A factor of safety between 2.5 and 3.0 is commonly applied to the ultimate bearing capacity to arrive at the safe bearing capacity, though the exact value depends on the design code, soil variability, and the importance of the structure.
Can soil bearing capacity change over time?
Yes. Bearing capacity can change due to seasonal water table fluctuation, consolidation under sustained load, vibration-induced densification or loosening, erosion, and man-made disturbances such as excavation or added fill near the foundation.
What happens if the bearing capacity of soil is exceeded?
Exceeding bearing capacity can cause shear failure, punching failure, excessive or differential settlement, structural cracking, tilting of the building, and in severe cases complete foundation collapse.
Is a plate load test accurate for determining bearing capacity?
The plate load test gives a reasonably reliable estimate for the tested depth and soil zone, but because the test plate is much smaller than an actual footing, results must be scaled and combined with borehole and laboratory data for a complete and accurate design value.
Do I need a geotechnical engineer to test soil bearing capacity?

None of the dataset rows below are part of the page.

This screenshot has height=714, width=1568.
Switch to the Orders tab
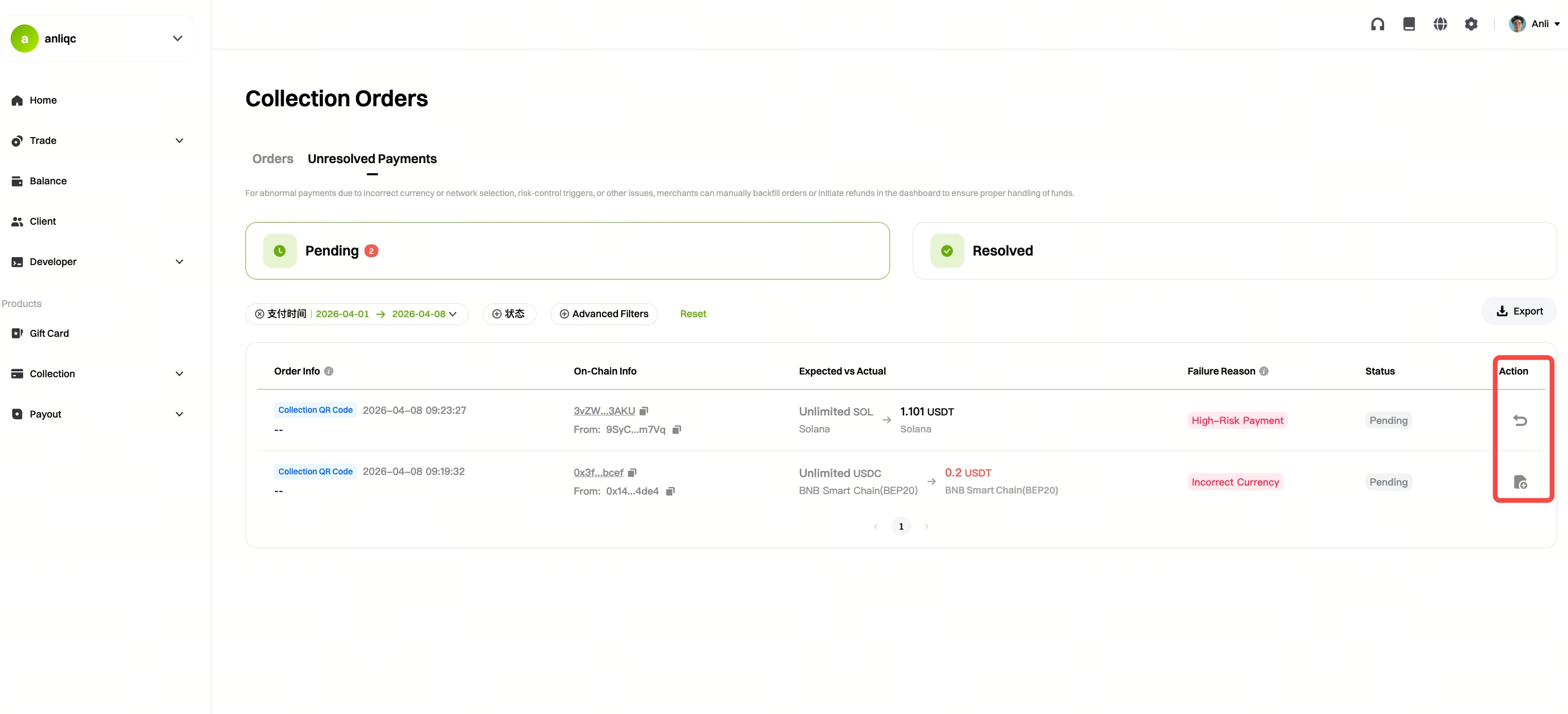pos(272,159)
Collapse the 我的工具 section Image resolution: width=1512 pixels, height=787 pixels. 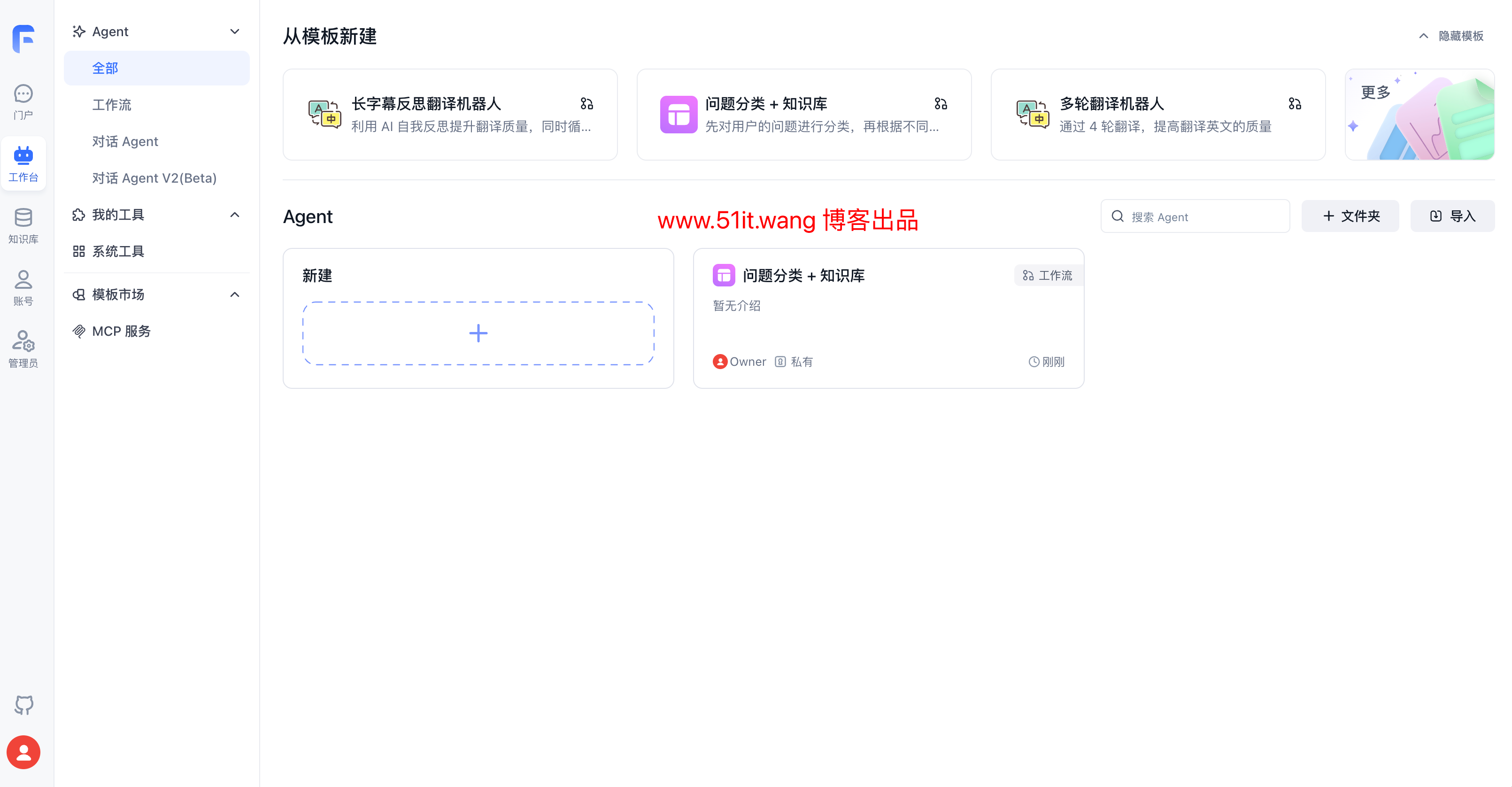[235, 214]
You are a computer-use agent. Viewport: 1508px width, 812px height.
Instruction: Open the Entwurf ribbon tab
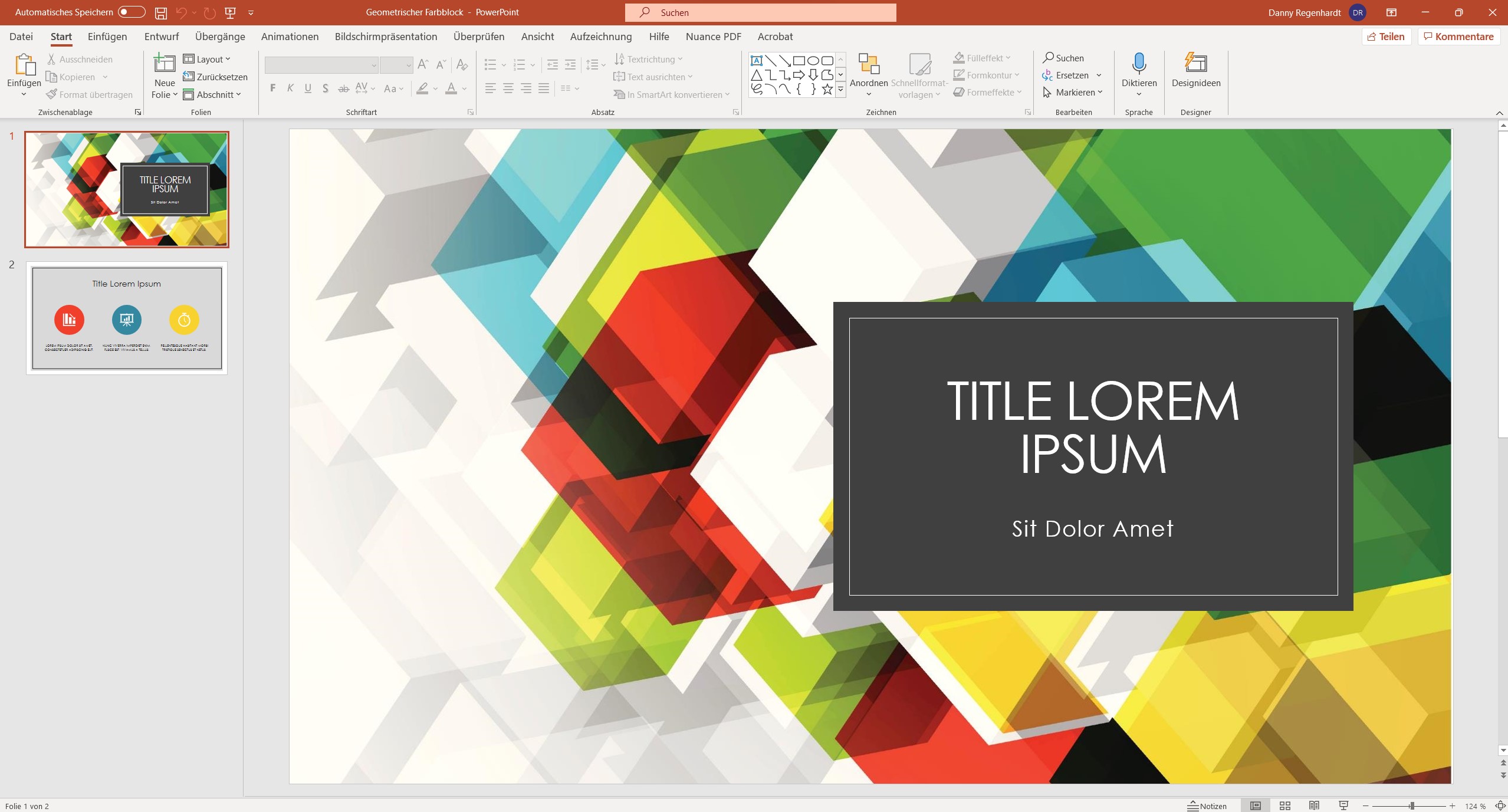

Yes, for any permanent structure it is strongly recommended. A qualified geotechnical engineer performs subsurface investigation, laboratory testing, and calculations to certify a safe design value, which is typically required for building permits and structural safety.
How does the water table affect bearing capacity?
A high or rising water table reduces the effective stress and frictional strength of soil, which lowers bearing capacity and increases settlement risk. Bearing capacity formulas apply a reduction factor when the water table lies within or near the influence zone of the footing.